Here's why West Virginia is a leader in the U.S. vaccine rollout.

Here’s why West Virginia is a leader in the U.S. vaccine rollout.


Here’s why West Virginia is a leader in the U.S. vaccine rollout.

Here’s why West Virginia is a leader in the U.S. vaccine rollout.

Carolyn Zain had heard horror stories about the nation’s coronavirus vaccine rollout: long waits, clunky websites, people being turned away. So when her health department announced it was expanding appointments, she armed herself with two phones and held her breath.

Within 20 minutes, she secured a slot for the next day. She arrived for her 2 p.m. appointment and was resting in a chair, a fresh shot in her arm, by 2:21 p.m.

“It went wonderfully,” said Ms. Zain, 79, who, after a year spent mostly home alone, wore a sequined face mask that shimmered like confetti for her appointment at a Charleston clinic last week.

Since the United States began distributing vaccines more than a month ago, it has moved far more slowly than officials had hoped. But West Virginia has stood out for its success in getting people vaccinated. About 9 percent of all West Virginians have received a first dose of the coronavirus vaccine, a larger segment than in every state but Alaska and double the rate of some.

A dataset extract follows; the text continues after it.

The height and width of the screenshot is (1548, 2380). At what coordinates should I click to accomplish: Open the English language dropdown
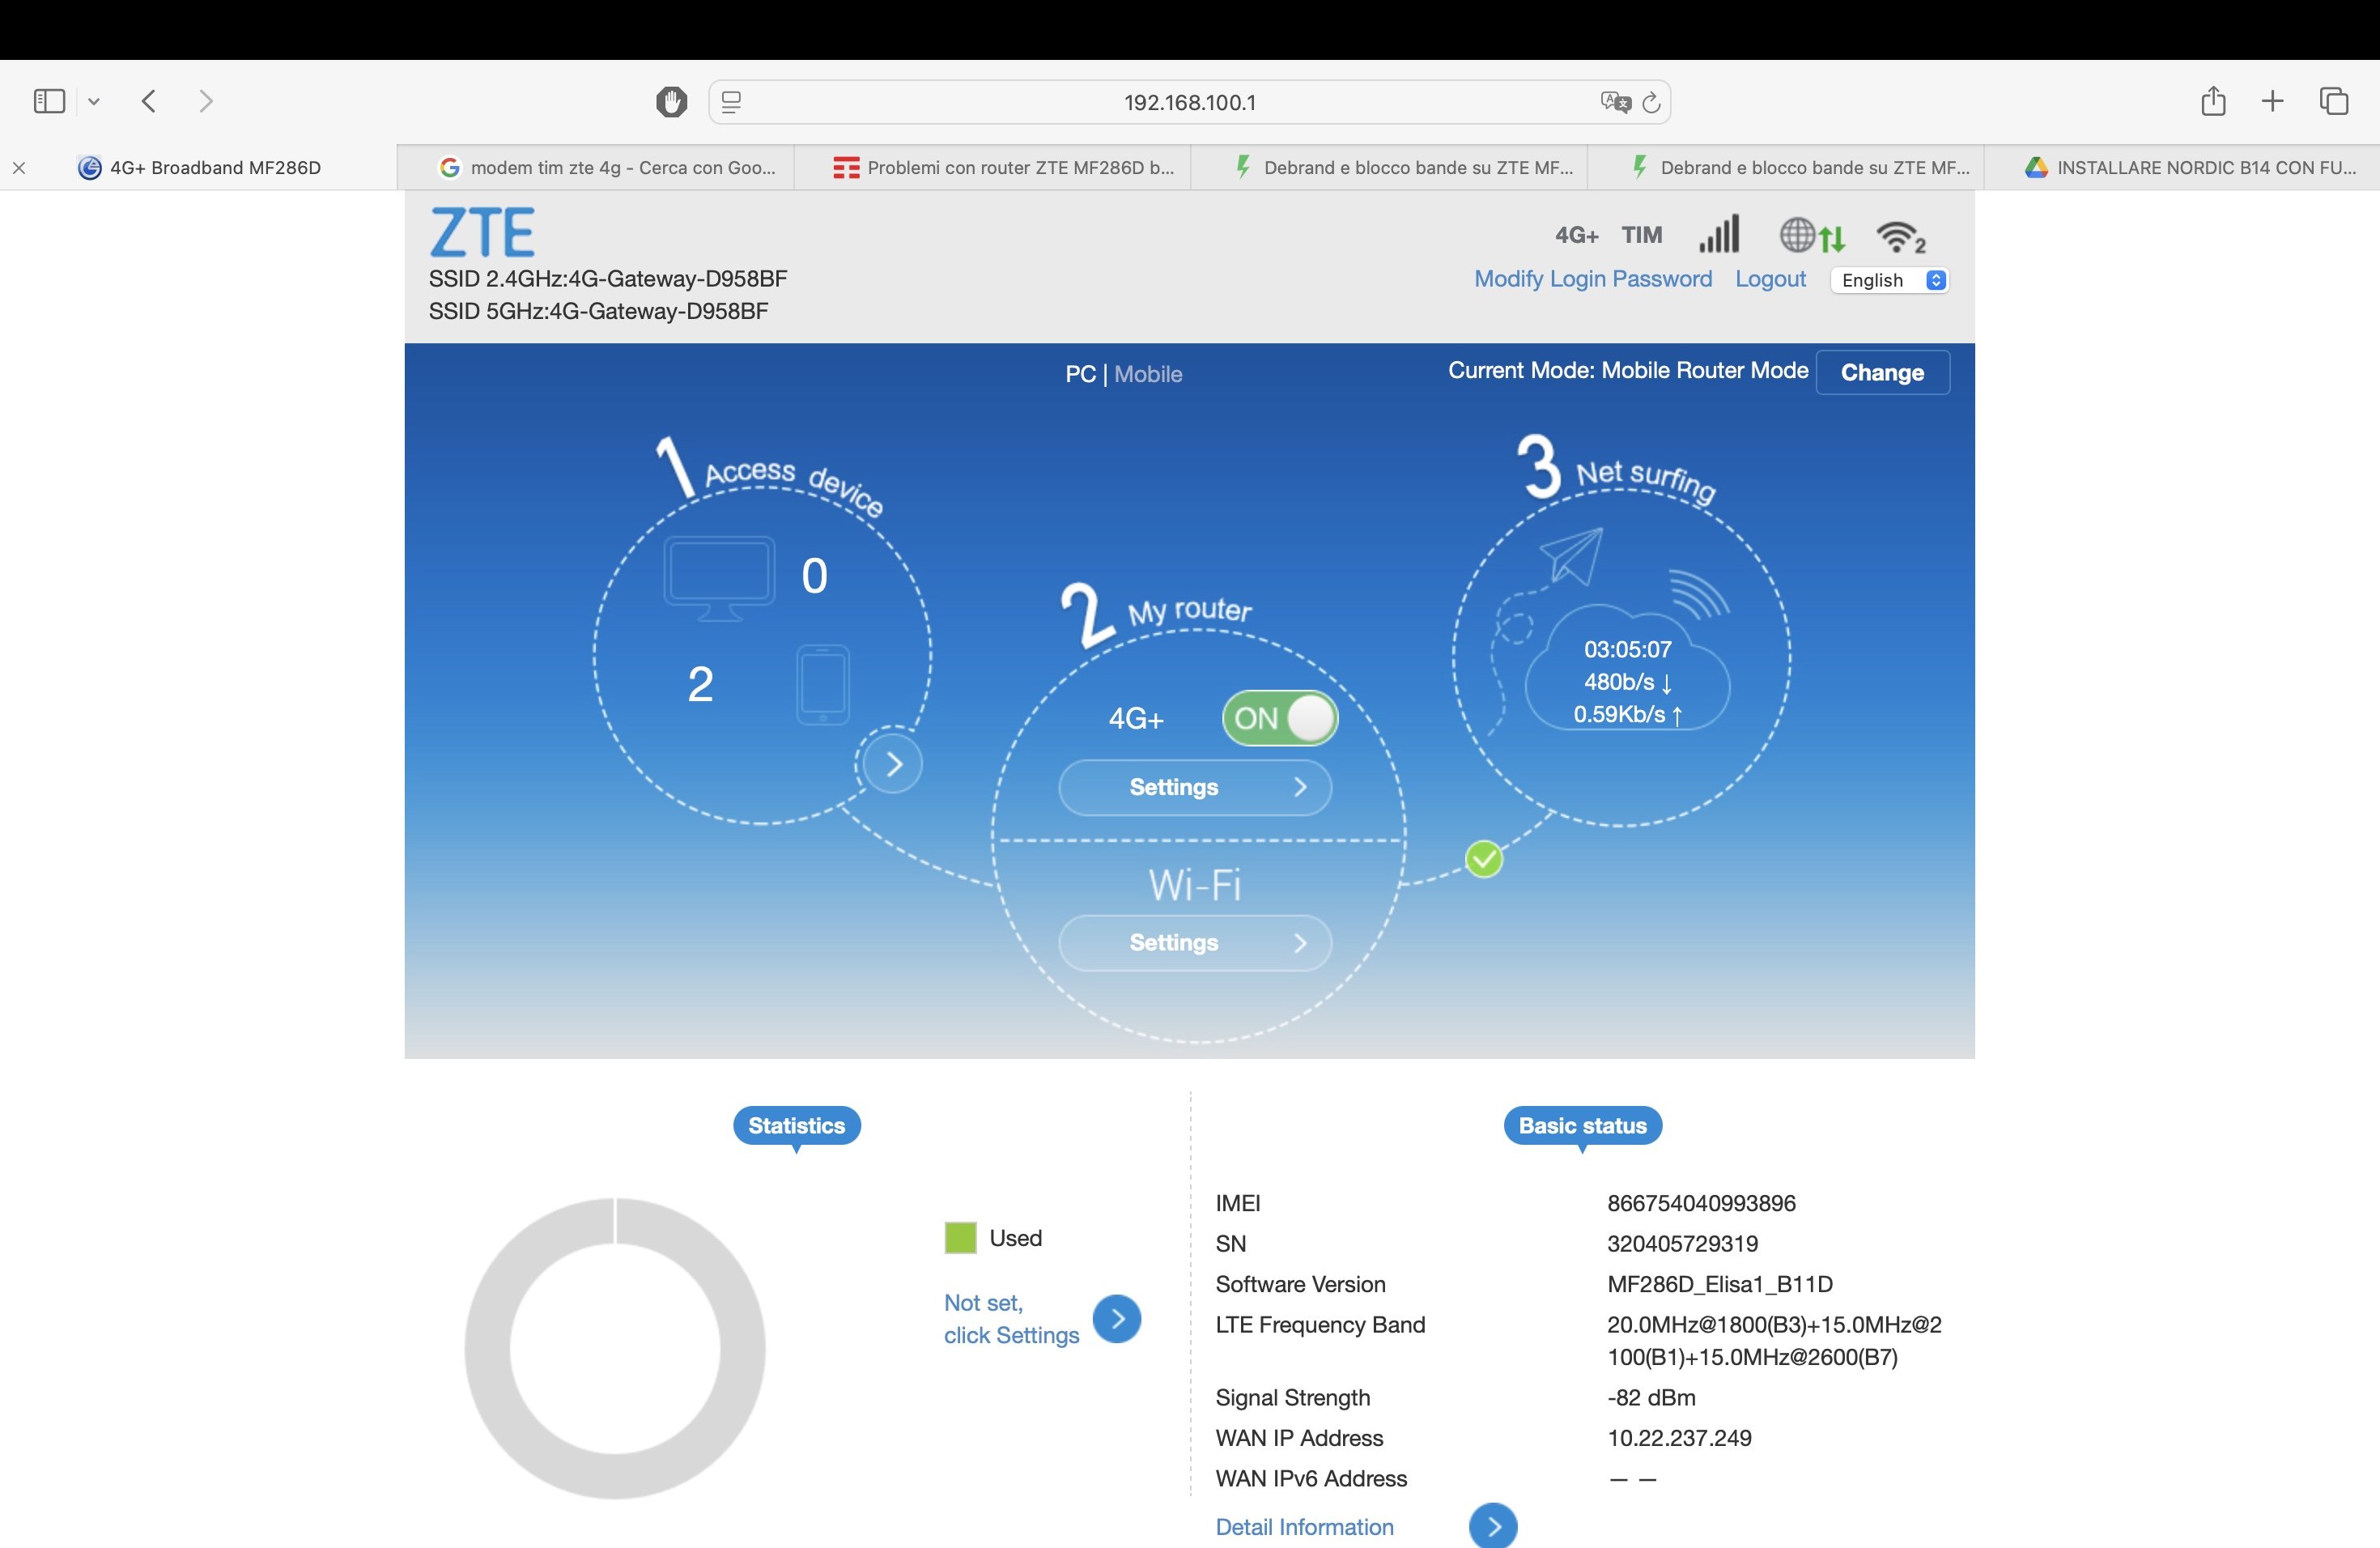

No state has given a larger share of its residents second doses, a crucial step to securing the best chance at immunity.

While many states are struggling to hand out the shots that the federal government has provided to them, West Virginia has given out 83 percent of its doses, by far among the highest. Many states so far have struggled to give even half of their allotted vaccines.

“West Virginia is about at the top of the charts,” said Dr. Mark McClellan, a former commissioner of the U.S. Food and Drug Administration. “We need to get more states to the point that they have the vaccination capacity of West Virginia.”

The state also provides a glimpse at a fundamental problem that looms for the country: Even the most efficient state vaccine operations do not have enough shots for all who want them.

Dr. Clay Marsh, the state coronavirus czar, estimated that West Virginia had the capacity to handle 125,000 doses a week, but was getting just 23,600.

Early on, the state got a significant head start because it initially opted out of a federal program to vaccinate people in nursing homes and other long-term care facilities.

The federal plan teamed up with Walgreens and CVS to inoculate people in nursing homes around the country, but many communities in West Virginia are far from the nearest big box store, and about half of pharmacies are independently owned.

West Virginia created a network of pharmacies in the state, pairing them with about 200 long-term care facilities. As a result, West Virginia finished its first round of vaccinations at nursing homes last month, while many states were just getting started.

Central to the state’s strategy, too, is putting the National Guard at the helm of vaccine operations.

Officials say they have also learned what not to do, including not promising shots they do not yet have. In Charleston, appointments are not made until county officials have that week’s allotment of vaccines on hand, sitting in their own freezer.